Language is cultural and political
Language is often framed as a system for directly represents reality, but culture and politics are always baked into language in countless subtle ways. Rather than strictly representing the world, language shapes the way we see reality and conceals the unspoken assumptions behind ideas that seem natural, neutral, or obviously true. There are many ways everyday language can erase, belittle, or delegitimize trans people by suggesting that their identities are less natural, normal, or real than those of cisgender women or men, even if the speaker does not intend these meanings. A core tenant of sociocultural linguistics is that a person’s language will always reflect their cultural context(s) and their place within it. A cultural climate that often ranges from violently transphobic to merely indifferent should be expected to produce implicitly (if not explicitly) transphobic language in anyone who has not yet challenged these messages. But just as culture shapes language, language in turn shapes culture. If we are willing to challenge the transphobic language we’re taught to use, we can challenge the transphobic values that underlie them.

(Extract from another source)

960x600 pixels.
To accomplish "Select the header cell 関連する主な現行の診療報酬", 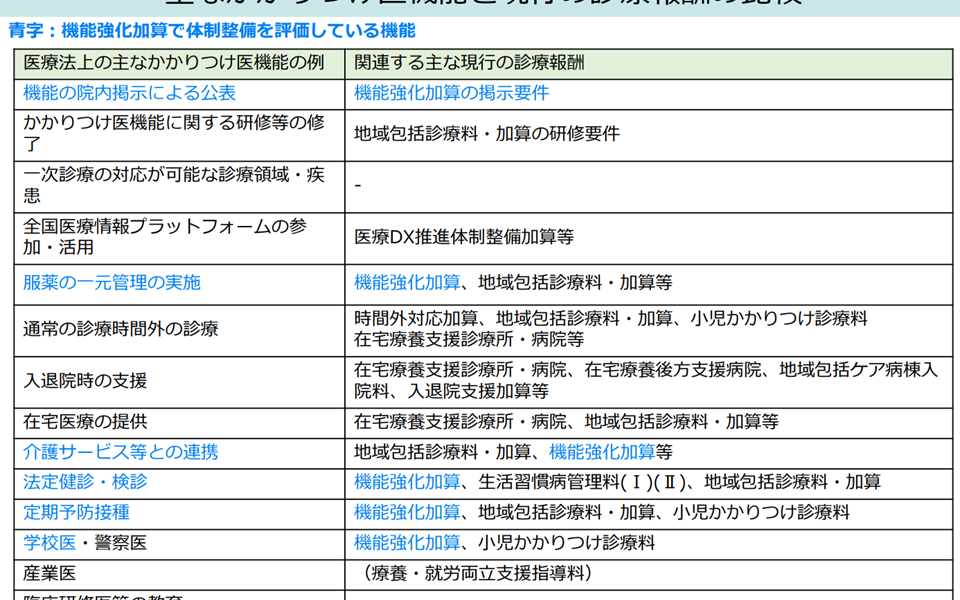I will click(469, 62).
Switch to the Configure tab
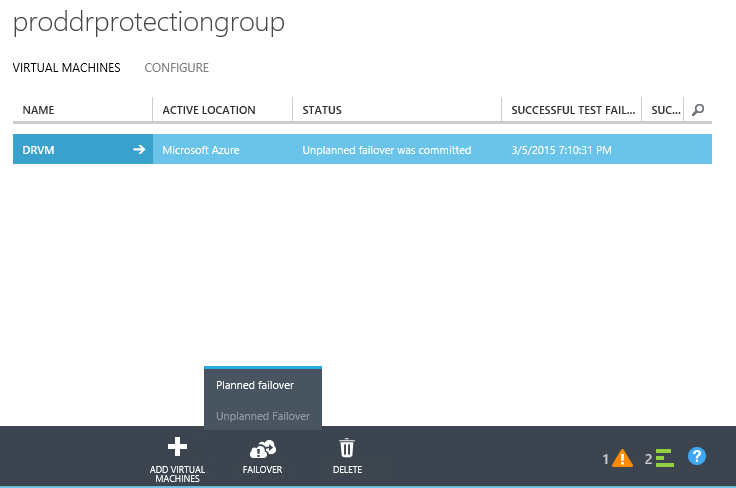Image resolution: width=736 pixels, height=488 pixels. [176, 68]
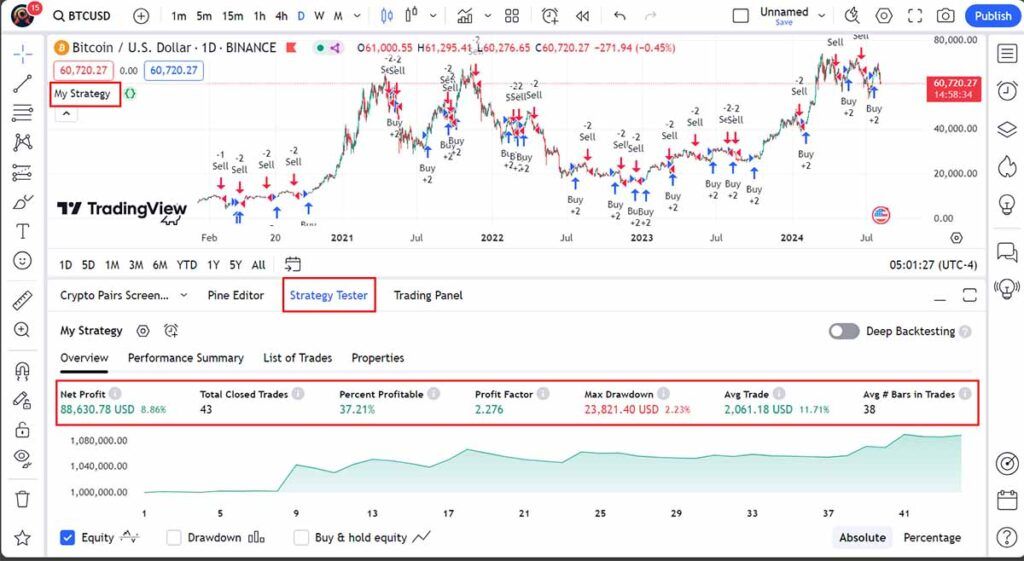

The bad news is that your language probably reflects the transphobic values of the culture you live in, but the good news is that changing your language can also help to change those cultural values.
There is no way to write a guide to trans-inclusive language with a definitive list of “do’s and don’t’s” if only because language norms in trans communities have changed dramatically over the years and will undoubtedly continue to do so. It can be frustrating when a term you recently learned is already out of date, but I think this frustration comes in part from the idea that language is fixed, governed by a set of unchanging grammatical rules, with a predetermined definition for every word and a set of permanently taboo terms. But these ideologies do not reflect reality, particularly in contexts where rapid cultural change is taking place. There should be no shame to updating one’s language to reflect new ideas (trans people do this too, after all), but in practice hurt feelings and defensiveness are common outcomes when people’s language is critiqued on political grounds. Cis people who want to use trans-inclusive language can preempt this tension by establishing that they want to be alerted if they use problematic language. This kind of dialogue mitigates the fear of making a mistake while also creating space for trans people to voice their responses without worrying about a combative reaction.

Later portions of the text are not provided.